_Sumber:_
######
Beragam Tips agar Kakak dan Adik Akur yang Dijamin Berhasil

Beragam Tips agar Kakak dan Adik Akur yang Dijamin Berhasil
tips agar kakak dan adik akur

Tips agar kakak dan adik akur penting bagi orang tua, karena menjaga hubungan harmonis antar anak sering jadi tantangan tersendiri.

Terkadang, keinginan untuk segera mengakhiri pertengkaran membuat kita lupa bahwa membangun ikatan yang kuat antar saudara membutuhkan waktu dan usaha. 

Dengan meluangkan waktu serta memberi perhatian pada hubungan antara anak-anak, hasil positif akan terlihat seiring waktu. 

Hubungan saudara kandung memiliki peran penting dalam tumbuh kembang emosional mereka, sehingga penting bagi orang tua untuk mencari cara terbaik dalam membina dan memperkuat ikatan tersebut. 

Karena itu, memahami tips agar kakak dan adik akur sejak dini akan membantu menciptakan suasana rumah yang lebih damai dan penuh kasih.

Apakah Konflik Antar Saudara Itu Normal?

Bila seseorang tumbuh bersama saudara, ada satu hal yang hampir pasti dialami: perbedaan pendapat dan pertengkaran kerap terjadi. Hal ini merupakan bagian wajar dari tumbuh kembang dalam hubungan saudara. 

Bahkan, jika porsinya tepat, gesekan seperti ini justru bisa memberi dampak positif bagi perkembangan mereka. Meski demikian, penting untuk menjaga agar dinamika tersebut tidak melampaui batas yang wajar. 

Menciptakan interaksi yang sehat di antara mereka memang bukan hal mudah, tetapi hal itu tetap memungkinkan untuk dicapai. Penjelasan berikutnya akan membahas cara menjaga keharmonisan di antara saudara.

Tips Agar Kakak dan Adik Akur

Berikut ini akan dibahas sejumlah tips agar kakak dan adik akur yang dapat diterapkan di lingkungan rumah. Pastikan untuk menyimaknya hingga tuntas.

1. Ajari anak tentang keterampilan bergaul satu sama lain

Setiap hubungan manusia pasti mengalami konflik, dan kita tidak bisa mengira anak-anak secara otomatis tahu cara menyelesaikan masalah dengan damai. 

Namun faktanya, banyak orang dewasa pun tidak pernah belajar keterampilan sosial-emosional atau resolusi konflik yang baik saat kecil, sehingga mengajarkannya pada anak menjadi tantangan tersendiri.
######
_Informasi yang Ditampilkan:_
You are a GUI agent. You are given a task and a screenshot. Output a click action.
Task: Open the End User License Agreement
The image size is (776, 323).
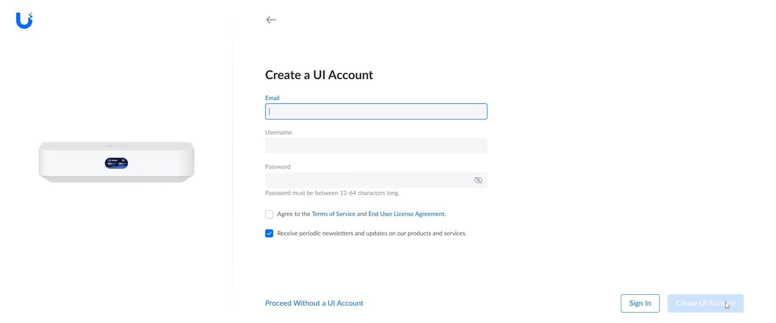click(407, 214)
######
_Tantangan:_
**A.** Salin persis bagian artikel tentang kerukunan kakak dan adik, dari "Bahkan, jika porsinya" sampai "menyimaknya hingga tuntas.".
**B.** Lanjutkan artikel tentang kerukunan kakak dan adik, dimulai setelah kalimat terakhir yang tercantum.

_Jawaban per Tugas:_
**A.**
Bahkan, jika porsinya tepat, gesekan seperti ini justru bisa memberi dampak positif bagi perkembangan mereka. Meski demikian, penting untuk menjaga agar dinamika tersebut tidak melampaui batas yang wajar. 

Menciptakan interaksi yang sehat di antara mereka memang bukan hal mudah, tetapi hal itu tetap memungkinkan untuk dicapai. Penjelasan berikutnya akan membahas cara menjaga keharmonisan di antara saudara.

Tips Agar Kakak dan Adik Akur

Berikut ini akan dibahas sejumlah tips agar kakak dan adik akur yang dapat diterapkan di lingkungan rumah. Pastikan untuk menyimaknya hingga tuntas.

**B.**
Misalnya, kita sering menyuruh anak-anak untuk “menggunakan kata-kata”, tetapi mereka sering tidak tahu kosakata apa yang sebaiknya diucapkan. Saat marah, mereka tidak mampu menemukan ungkapan yang tepat.

Karenanya, orang tua perlu menetapkan batasan berkali-kali agar anak-anak mengenal kata-kata tertentu, sehingga mereka bisa mengekspresikan perasaan dengan benar. 

Dengan cara ini, persoalan bisa terselesaikan tanpa menyerang satu sama lain. Terlebih lagi, ini adalah keterampilan yang akan mereka gunakan dalam semua hubungan sepanjang hidup.

Dengan konsistensi, kita akan melihat anak-anak mulai menggunakan bahasa tersebut satu sama lain, dan orang tua tidak perlu campur tangan lagi.

Berikut tiga langkah sederhana namun sangat efektif untuk mengajarkan keterampilan ini saat menetapkan batas interaksi:

  • Akui perasaan atau keinginannya: “Kamu ingin adikmu berhenti menekan hidungmu, jadi kamu mencubitnya.”
  • Tetapkan batas: “Tidak boleh ada cubitan. Dicubit itu menyakitkan, lho.”
  • Ajarkan alternatif: “Beri tahu saudaramu seperti ini, ‘tolong/jangan mencubitku!’”

2. Latih anak untuk membela dirinya sendiri

Jika orang tua selalu membela satu anak, anak lain akan yakin bahwa orang tua lebih mencintai saudaranya. Hal ini justru memperburuk ketegangan antar saudara. Sebaiknya, latih kedua anak untuk menyampaikan kebutuhan mereka dan beri dukungan jika diperlukan.

Contoh dialog orang tua:

Ayah: “Arfan, kamu kayaknya kesal. Apa yang kamu tidak suka? Bisa bilang ke kakakmu?”

Arfan: “Aku tidak suka Kakak mendorong!”

Ayah: “Kakak, Arfan bilang dia tidak suka didorong. Bisa berhenti, atau mau main sendiri dulu?”

Terapkan giliran-giliran daripada memaksa anak untuk berbagi.

Buat aturan keluarga bahwa saat bermain, setiap anak bisa menggunakan mainannya hingga waktu makan berikutnya. Jika ia ingin berbagi sebelum itu, itu pilihan, bukan kewajiban.

Jika ia meletakkan mainan, anak lain harus bertanya, “Kamu sudah selesai bermain?” sebelum mengambilnya. Jika orang tua sedang sibuk, beri tahu mereka sebelumnya tentang aturan ini.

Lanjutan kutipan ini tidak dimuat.